**Task details:** Copy out the rows from the one containing "Task: Point to row number 1. in the table" through the one containing "Action: pyautogui.click(x=60, y=713)", swapping "table" for "grid" and leaving everything else as it is.
================
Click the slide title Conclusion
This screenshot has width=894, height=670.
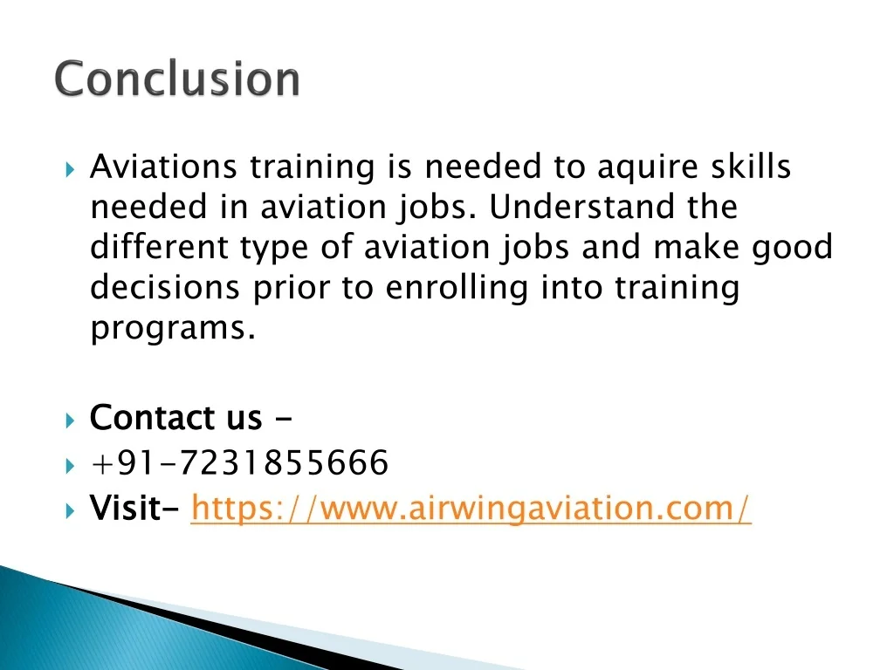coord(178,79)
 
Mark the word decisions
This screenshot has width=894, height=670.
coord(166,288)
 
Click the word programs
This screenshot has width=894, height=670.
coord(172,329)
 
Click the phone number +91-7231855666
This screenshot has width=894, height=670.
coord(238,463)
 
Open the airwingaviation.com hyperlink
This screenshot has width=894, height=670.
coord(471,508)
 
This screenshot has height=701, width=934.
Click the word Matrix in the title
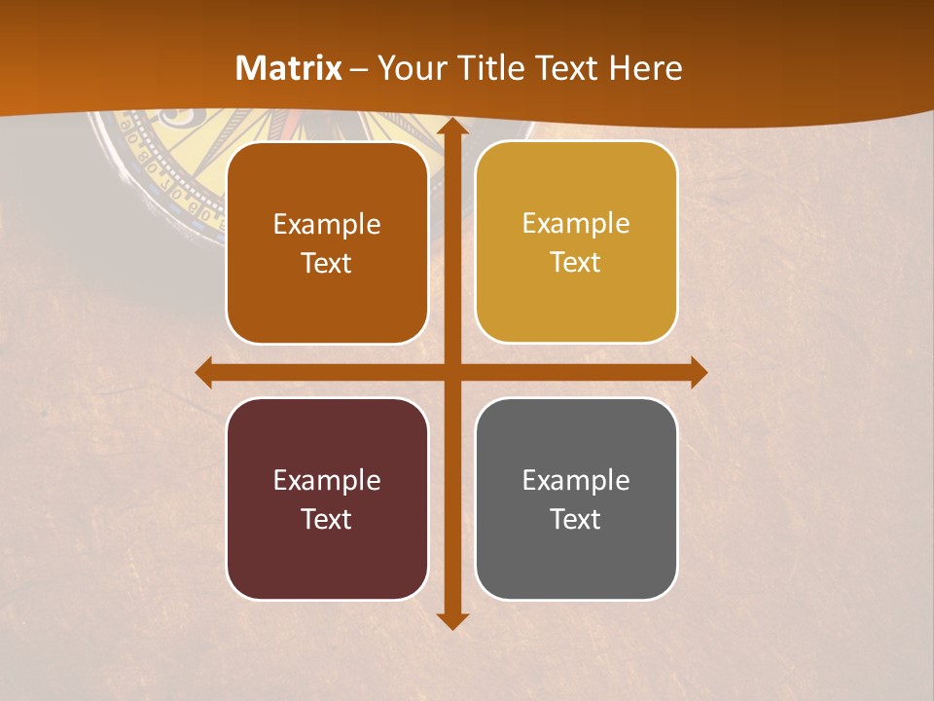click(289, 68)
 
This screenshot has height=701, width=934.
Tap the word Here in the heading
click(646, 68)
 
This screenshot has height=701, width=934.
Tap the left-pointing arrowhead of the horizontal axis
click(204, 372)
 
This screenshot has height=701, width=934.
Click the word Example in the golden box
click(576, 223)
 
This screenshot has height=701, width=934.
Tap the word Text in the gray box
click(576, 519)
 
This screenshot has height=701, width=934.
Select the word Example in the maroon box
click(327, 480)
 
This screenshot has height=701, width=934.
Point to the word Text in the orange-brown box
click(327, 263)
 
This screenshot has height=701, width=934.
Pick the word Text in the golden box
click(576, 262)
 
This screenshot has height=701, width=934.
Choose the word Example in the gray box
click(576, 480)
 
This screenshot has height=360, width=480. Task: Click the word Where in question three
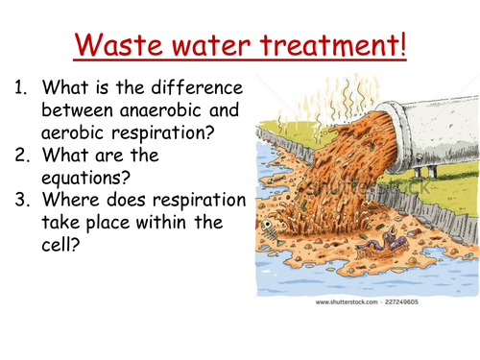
================
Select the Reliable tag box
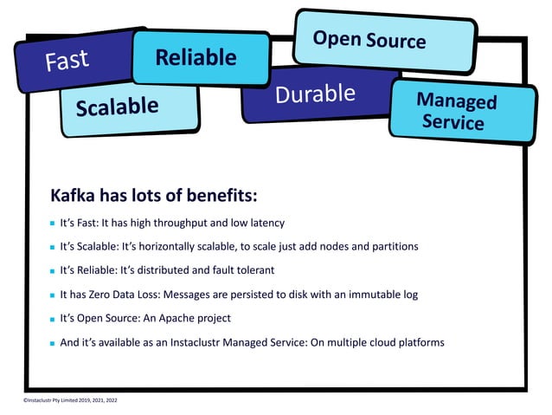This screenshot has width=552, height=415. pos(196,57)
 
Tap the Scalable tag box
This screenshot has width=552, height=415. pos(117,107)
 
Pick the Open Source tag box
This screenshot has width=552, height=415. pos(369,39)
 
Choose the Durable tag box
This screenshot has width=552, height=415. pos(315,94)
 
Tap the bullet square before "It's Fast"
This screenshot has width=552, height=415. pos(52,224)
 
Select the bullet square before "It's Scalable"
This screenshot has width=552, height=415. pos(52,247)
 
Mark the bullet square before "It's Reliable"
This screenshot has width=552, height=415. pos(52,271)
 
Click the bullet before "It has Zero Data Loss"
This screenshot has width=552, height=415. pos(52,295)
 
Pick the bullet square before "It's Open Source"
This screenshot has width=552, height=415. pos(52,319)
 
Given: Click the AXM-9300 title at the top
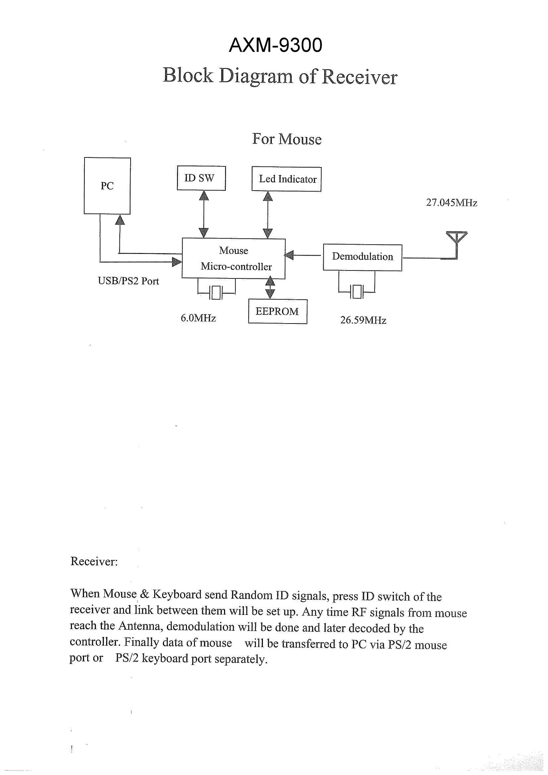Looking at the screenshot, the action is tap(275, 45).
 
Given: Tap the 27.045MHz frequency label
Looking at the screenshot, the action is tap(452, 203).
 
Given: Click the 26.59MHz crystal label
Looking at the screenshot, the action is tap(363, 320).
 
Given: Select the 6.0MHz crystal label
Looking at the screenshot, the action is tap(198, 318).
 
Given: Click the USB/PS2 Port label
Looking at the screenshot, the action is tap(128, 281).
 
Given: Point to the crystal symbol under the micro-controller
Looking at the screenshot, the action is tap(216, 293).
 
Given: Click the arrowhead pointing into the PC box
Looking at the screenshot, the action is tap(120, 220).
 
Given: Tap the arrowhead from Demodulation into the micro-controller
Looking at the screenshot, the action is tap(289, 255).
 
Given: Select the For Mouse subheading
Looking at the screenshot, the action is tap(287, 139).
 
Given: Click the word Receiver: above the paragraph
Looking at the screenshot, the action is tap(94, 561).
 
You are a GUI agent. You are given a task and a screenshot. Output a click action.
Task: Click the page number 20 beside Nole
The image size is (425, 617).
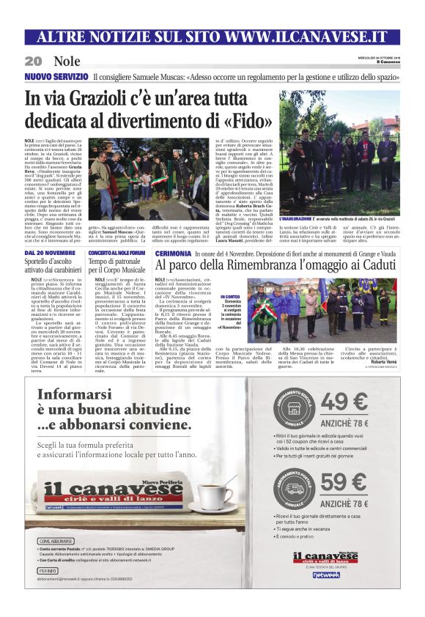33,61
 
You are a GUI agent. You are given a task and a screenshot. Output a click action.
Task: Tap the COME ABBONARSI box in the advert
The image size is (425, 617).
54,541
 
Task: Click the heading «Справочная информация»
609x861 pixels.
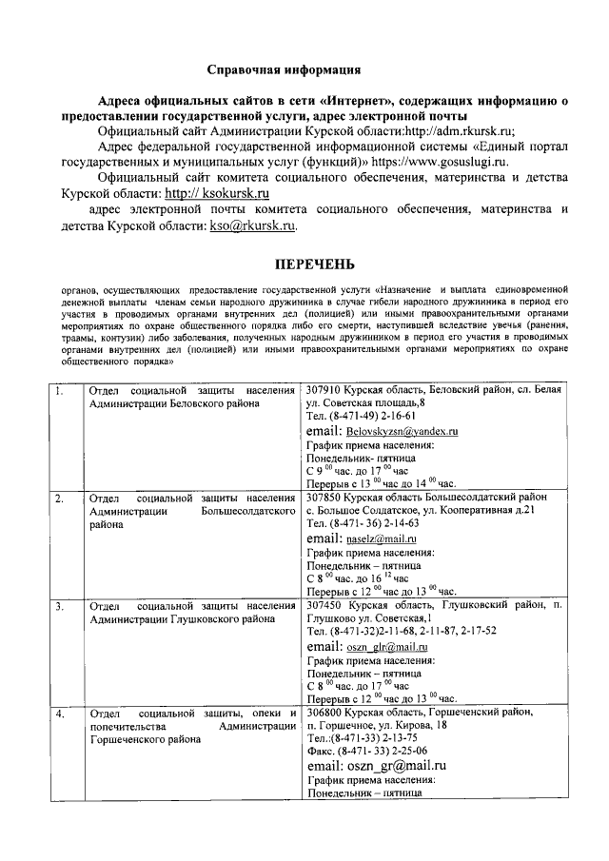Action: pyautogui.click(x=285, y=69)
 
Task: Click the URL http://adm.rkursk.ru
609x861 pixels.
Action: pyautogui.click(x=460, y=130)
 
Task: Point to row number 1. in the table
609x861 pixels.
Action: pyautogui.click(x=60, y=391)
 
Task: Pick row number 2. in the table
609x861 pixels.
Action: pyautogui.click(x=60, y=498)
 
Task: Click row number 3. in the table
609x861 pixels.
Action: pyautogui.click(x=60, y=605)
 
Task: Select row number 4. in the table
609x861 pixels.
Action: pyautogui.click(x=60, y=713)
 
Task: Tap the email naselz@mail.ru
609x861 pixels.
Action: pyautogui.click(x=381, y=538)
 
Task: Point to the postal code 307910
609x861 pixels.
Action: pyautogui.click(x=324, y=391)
================
**Task solution:**
Task: Point to row number 1. in the grid
609x861 pixels.
Action: pyautogui.click(x=60, y=391)
 
Task: Pick row number 2. in the grid
609x861 pixels.
Action: pyautogui.click(x=60, y=498)
 
Task: Click row number 3. in the grid
609x861 pixels.
Action: pyautogui.click(x=60, y=605)
 
Task: Select row number 4. in the grid
609x861 pixels.
Action: pyautogui.click(x=60, y=713)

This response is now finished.